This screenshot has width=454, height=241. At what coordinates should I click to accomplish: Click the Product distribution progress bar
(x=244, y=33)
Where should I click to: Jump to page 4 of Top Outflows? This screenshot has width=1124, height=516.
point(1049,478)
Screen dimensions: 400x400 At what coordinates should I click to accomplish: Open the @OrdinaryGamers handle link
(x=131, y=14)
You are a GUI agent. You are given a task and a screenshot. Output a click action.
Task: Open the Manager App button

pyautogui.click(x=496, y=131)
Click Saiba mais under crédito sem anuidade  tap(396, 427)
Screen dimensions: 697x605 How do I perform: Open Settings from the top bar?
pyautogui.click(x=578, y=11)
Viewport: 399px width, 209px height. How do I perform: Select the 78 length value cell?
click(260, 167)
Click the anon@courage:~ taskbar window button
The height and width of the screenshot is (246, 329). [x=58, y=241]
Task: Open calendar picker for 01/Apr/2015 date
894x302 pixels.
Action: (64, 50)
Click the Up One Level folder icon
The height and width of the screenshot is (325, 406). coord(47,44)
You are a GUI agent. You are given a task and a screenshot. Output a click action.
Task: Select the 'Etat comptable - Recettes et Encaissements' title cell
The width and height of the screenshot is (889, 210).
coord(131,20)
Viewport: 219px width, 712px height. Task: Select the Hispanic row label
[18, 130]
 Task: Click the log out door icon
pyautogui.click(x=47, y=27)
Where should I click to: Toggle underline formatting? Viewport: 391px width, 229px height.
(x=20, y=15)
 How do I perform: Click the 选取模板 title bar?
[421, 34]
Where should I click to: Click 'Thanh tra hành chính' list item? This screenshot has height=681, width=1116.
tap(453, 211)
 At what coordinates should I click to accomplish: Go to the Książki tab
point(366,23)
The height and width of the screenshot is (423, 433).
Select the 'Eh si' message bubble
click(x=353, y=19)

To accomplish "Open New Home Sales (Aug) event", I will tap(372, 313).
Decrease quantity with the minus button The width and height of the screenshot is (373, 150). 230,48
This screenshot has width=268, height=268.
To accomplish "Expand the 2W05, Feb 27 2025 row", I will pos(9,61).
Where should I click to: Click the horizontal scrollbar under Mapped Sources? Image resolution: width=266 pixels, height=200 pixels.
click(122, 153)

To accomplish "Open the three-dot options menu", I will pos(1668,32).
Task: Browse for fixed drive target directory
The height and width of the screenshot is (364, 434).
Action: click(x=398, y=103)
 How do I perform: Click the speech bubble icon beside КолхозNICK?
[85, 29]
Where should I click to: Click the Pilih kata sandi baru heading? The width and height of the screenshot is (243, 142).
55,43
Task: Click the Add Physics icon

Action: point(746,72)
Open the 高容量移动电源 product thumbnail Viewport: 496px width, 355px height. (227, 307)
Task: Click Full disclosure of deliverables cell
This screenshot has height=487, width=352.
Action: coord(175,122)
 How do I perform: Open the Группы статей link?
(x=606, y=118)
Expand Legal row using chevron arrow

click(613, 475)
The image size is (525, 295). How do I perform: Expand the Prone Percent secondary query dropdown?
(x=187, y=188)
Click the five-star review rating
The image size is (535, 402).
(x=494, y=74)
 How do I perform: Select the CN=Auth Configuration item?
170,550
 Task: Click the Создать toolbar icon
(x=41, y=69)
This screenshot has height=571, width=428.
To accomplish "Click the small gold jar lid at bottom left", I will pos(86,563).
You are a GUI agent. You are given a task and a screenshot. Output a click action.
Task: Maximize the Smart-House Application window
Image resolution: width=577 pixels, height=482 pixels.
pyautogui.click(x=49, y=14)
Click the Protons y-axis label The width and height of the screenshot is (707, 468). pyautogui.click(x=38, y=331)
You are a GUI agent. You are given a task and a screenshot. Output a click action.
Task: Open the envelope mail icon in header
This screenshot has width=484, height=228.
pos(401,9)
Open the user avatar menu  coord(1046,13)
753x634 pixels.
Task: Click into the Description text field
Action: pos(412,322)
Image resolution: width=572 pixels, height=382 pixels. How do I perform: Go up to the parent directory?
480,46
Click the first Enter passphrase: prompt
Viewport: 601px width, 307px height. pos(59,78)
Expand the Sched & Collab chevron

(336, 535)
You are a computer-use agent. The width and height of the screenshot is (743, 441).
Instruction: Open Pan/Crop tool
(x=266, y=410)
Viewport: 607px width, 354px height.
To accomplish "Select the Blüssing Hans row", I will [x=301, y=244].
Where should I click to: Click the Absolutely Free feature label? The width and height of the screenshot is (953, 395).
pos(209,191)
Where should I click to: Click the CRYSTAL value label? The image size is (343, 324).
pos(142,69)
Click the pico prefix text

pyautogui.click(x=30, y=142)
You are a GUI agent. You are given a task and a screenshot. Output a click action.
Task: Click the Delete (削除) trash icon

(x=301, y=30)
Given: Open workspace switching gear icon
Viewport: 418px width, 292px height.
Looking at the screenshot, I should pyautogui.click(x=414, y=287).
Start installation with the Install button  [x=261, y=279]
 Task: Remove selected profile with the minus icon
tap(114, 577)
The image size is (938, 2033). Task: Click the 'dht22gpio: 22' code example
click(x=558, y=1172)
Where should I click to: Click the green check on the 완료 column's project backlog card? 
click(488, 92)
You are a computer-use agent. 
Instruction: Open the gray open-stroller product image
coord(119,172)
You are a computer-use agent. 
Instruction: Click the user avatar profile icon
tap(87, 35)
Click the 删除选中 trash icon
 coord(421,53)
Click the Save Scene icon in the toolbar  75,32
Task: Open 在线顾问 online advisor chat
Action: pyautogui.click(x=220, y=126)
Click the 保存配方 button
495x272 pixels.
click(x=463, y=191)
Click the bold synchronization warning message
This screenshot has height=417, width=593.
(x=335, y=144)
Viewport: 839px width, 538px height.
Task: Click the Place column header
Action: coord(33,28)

--

# [Problem requirements]
Print out all the entries above exactly.

# [Reply]
This screenshot has width=454, height=241. At what coordinates should I click to accomplish: Click the Product distribution progress bar
(x=244, y=33)
Where should I click to: Jump to page 4 of Top Outflows? This screenshot has width=1124, height=516.
point(1049,478)
Screen dimensions: 400x400 At what coordinates should I click to accomplish: Open the @OrdinaryGamers handle link
(x=131, y=14)
You are a GUI agent. You are given a task and a screenshot. Output a click action.
Task: Open the Manager App button

pyautogui.click(x=496, y=131)
Click Saiba mais under crédito sem anuidade  tap(396, 427)
Screen dimensions: 697x605 How do I perform: Open Settings from the top bar?
pyautogui.click(x=578, y=11)
Viewport: 399px width, 209px height. How do I perform: Select the 78 length value cell?
click(260, 167)
Click the anon@courage:~ taskbar window button
The height and width of the screenshot is (246, 329). [x=58, y=241]
Task: Open calendar picker for 01/Apr/2015 date
894x302 pixels.
Action: (64, 50)
Click the Up One Level folder icon
The height and width of the screenshot is (325, 406). coord(47,44)
You are a GUI agent. You are given a task and a screenshot. Output a click action.
Task: Select the 'Etat comptable - Recettes et Encaissements' title cell
The width and height of the screenshot is (889, 210).
coord(131,20)
Viewport: 219px width, 712px height. Task: Select the Hispanic row label
[18, 130]
 Task: Click the log out door icon
pyautogui.click(x=47, y=27)
Where should I click to: Toggle underline formatting? Viewport: 391px width, 229px height.
(x=20, y=15)
 How do I perform: Click the 选取模板 title bar?
[421, 34]
Where should I click to: Click 'Thanh tra hành chính' list item? This screenshot has height=681, width=1116.
tap(453, 211)
 At what coordinates should I click to accomplish: Go to the Książki tab
point(366,23)
The height and width of the screenshot is (423, 433).
Select the 'Eh si' message bubble
click(x=353, y=19)

To accomplish "Open New Home Sales (Aug) event", I will tap(372, 313).
Decrease quantity with the minus button The width and height of the screenshot is (373, 150). 230,48
This screenshot has width=268, height=268.
To accomplish "Expand the 2W05, Feb 27 2025 row", I will pos(9,61).
Where should I click to: Click the horizontal scrollbar under Mapped Sources? Image resolution: width=266 pixels, height=200 pixels.
click(122, 153)

To accomplish "Open the three-dot options menu", I will pos(1668,32).
Task: Browse for fixed drive target directory
The height and width of the screenshot is (364, 434).
Action: click(x=398, y=103)
 How do I perform: Click the speech bubble icon beside КолхозNICK?
[85, 29]
Where should I click to: Click the Pilih kata sandi baru heading? The width and height of the screenshot is (243, 142).
55,43
Task: Click the Add Physics icon

Action: point(746,72)
Open the 高容量移动电源 product thumbnail Viewport: 496px width, 355px height. (227, 307)
Task: Click Full disclosure of deliverables cell
This screenshot has height=487, width=352.
Action: coord(175,122)
 How do I perform: Open the Группы статей link?
(x=606, y=118)
Expand Legal row using chevron arrow

click(613, 475)
The image size is (525, 295). How do I perform: Expand the Prone Percent secondary query dropdown?
(x=187, y=188)
Click the five-star review rating
The image size is (535, 402).
(x=494, y=74)
 How do I perform: Select the CN=Auth Configuration item?
170,550
 Task: Click the Создать toolbar icon
(x=41, y=69)
This screenshot has height=571, width=428.
To accomplish "Click the small gold jar lid at bottom left", I will pos(86,563).
You are a GUI agent. You are given a task and a screenshot. Output a click action.
Task: Maximize the Smart-House Application window
Image resolution: width=577 pixels, height=482 pixels.
pyautogui.click(x=49, y=14)
Click the Protons y-axis label The width and height of the screenshot is (707, 468). pyautogui.click(x=38, y=331)
You are a GUI agent. You are given a task and a screenshot. Output a click action.
Task: Open the envelope mail icon in header
This screenshot has width=484, height=228.
pos(401,9)
Open the user avatar menu  coord(1046,13)
753x634 pixels.
Task: Click into the Description text field
Action: pos(412,322)
Image resolution: width=572 pixels, height=382 pixels. How do I perform: Go up to the parent directory?
480,46
Click the first Enter passphrase: prompt
Viewport: 601px width, 307px height. pos(59,78)
Expand the Sched & Collab chevron

(336, 535)
You are a computer-use agent. The width and height of the screenshot is (743, 441).
Instruction: Open Pan/Crop tool
(x=266, y=410)
Viewport: 607px width, 354px height.
To accomplish "Select the Blüssing Hans row", I will [x=301, y=244].
Where should I click to: Click the Absolutely Free feature label? The width and height of the screenshot is (953, 395).
pos(209,191)
Where should I click to: Click the CRYSTAL value label? The image size is (343, 324).
pos(142,69)
Click the pico prefix text

pyautogui.click(x=30, y=142)
You are a GUI agent. You are given a task and a screenshot. Output a click action.
Task: Click the Delete (削除) trash icon

(x=301, y=30)
Given: Open workspace switching gear icon
Viewport: 418px width, 292px height.
Looking at the screenshot, I should pyautogui.click(x=414, y=287).
Start installation with the Install button  [x=261, y=279]
 Task: Remove selected profile with the minus icon
tap(114, 577)
The image size is (938, 2033). Task: Click the 'dht22gpio: 22' code example
click(x=558, y=1172)
Where should I click to: Click the green check on the 완료 column's project backlog card? 
click(488, 92)
You are a computer-use agent. 
Instruction: Open the gray open-stroller product image
coord(119,172)
You are a computer-use agent. 
Instruction: Click the user avatar profile icon
tap(87, 35)
Click the 删除选中 trash icon
 coord(421,53)
Click the Save Scene icon in the toolbar  75,32
Task: Open 在线顾问 online advisor chat
Action: pyautogui.click(x=220, y=126)
Click the 保存配方 button
495x272 pixels.
click(x=463, y=191)
Click the bold synchronization warning message
This screenshot has height=417, width=593.
(x=335, y=144)
Viewport: 839px width, 538px height.
Task: Click the Place column header
Action: coord(33,28)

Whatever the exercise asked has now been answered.